The common external compression suture procedures work by limiting outlying tissues to control severe bleeding. While in the recent study with spiral sutures, only two patients underwent a direct obstetrical hysterectomy. No traditional or classical hemostatic techniques were used in our study. In a similar study, it was reported that their vertical parallel compression suturing had a higher success rate in hemostasis and uterus preservation in cases of placenta previa and accreta than in surgeries without this technique.19 However, the technique was found ineffective in cases of placenta increta. In contrast, our newly developed spiral suturing technique could easily be performed in all placenta previa.

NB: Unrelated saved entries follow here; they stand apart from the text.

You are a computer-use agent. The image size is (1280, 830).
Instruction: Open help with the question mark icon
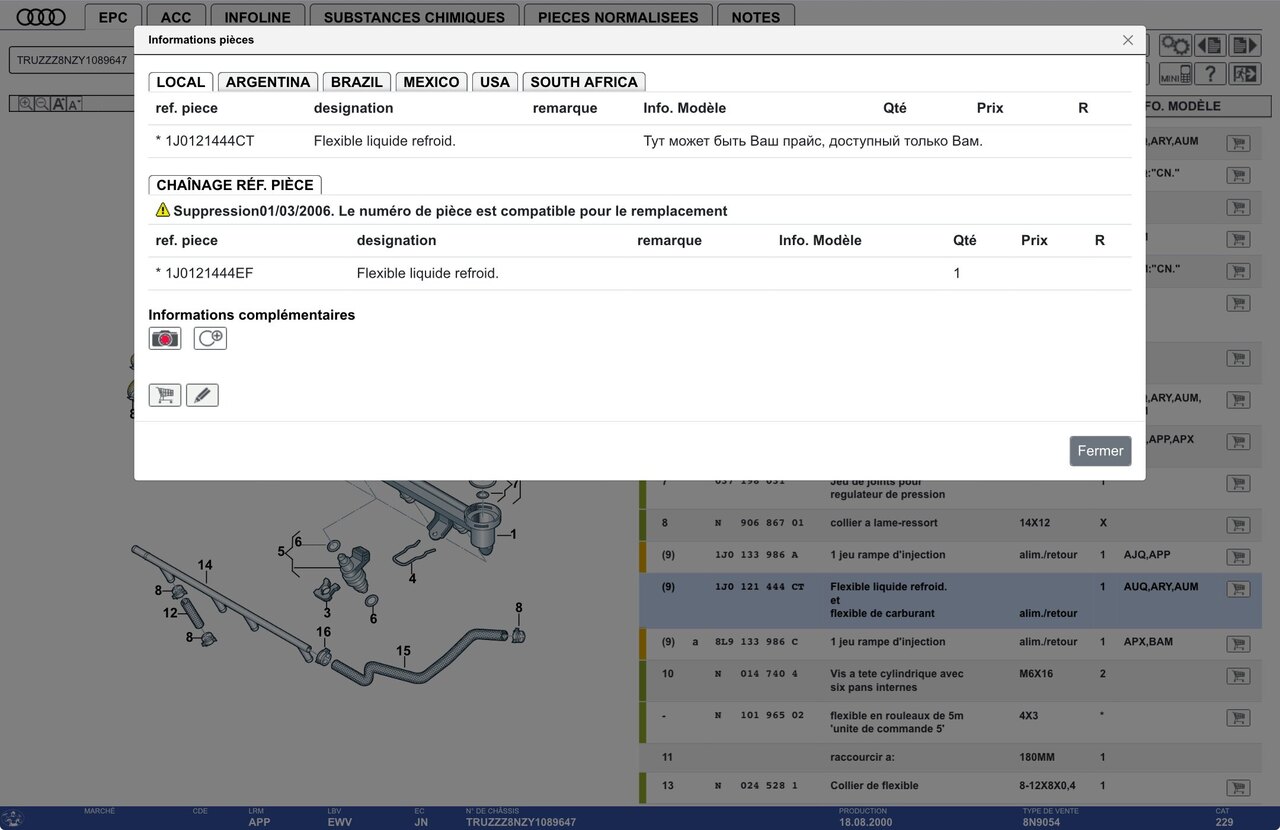(1210, 74)
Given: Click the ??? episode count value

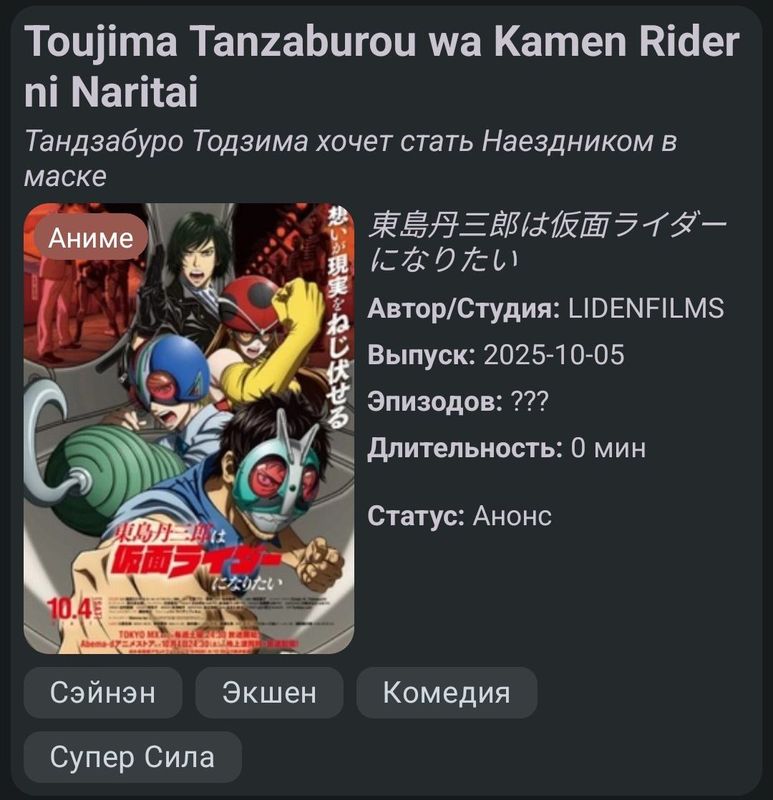Looking at the screenshot, I should 530,402.

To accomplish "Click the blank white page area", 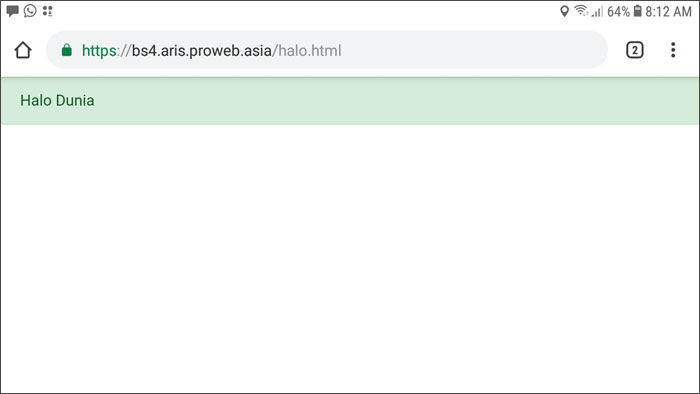I will (350, 259).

This suturing procedure returns the uterus to its normal anatomical morphology by immediately attaining hemostasis. Only seven patients in the current investigation experienced excessive blood loss (> 3000 mL), possibly because the spiral suturing was used alone. In a similar study, no patient experienced excessive blood loss when treated with the combination of spiral sutures and aortic balloon occlusion. Although aortic rupture, abdominal aorta dissection, reperfusion injury, and the inability to deflate or extract the balloon through the sheath are some potential dangers of balloon inflation.20
The suture’s simplicity, lack of need for major treatments or pricey equipment, and increased multidisciplinary involvement make it unique. This innovative spiral suturing involves suturing in a field full of blood which demands the operator to be swift and in self-control. The severity of the hemorrhage is typically controlled after the first three to four serial sutures, allowing the remainder of the treatment to be completed quite quickly. The problem can be avoided in people with hematoma development by shortening the space between the sutures. Most isolated hematomas are minor and easily treated with additional hemostatic sutures.
Limitations:
It includes small sample size was the major limitation of the study. An adequately high-powered randomized control trial would be required to enhance this surgical technique’s validity and assess its suitability for placenta percreta beyond Grade 3a.
CONCLUSION
According to the study findings, S. Rao Spiral Suturing (SRSS) was an innovative technique that caused only obstetrical hysterectomy in two patients without significant immediate or delayed complications such as the need for blood transfusion, postpartum hemorrhage, infection, fever, or sepsis.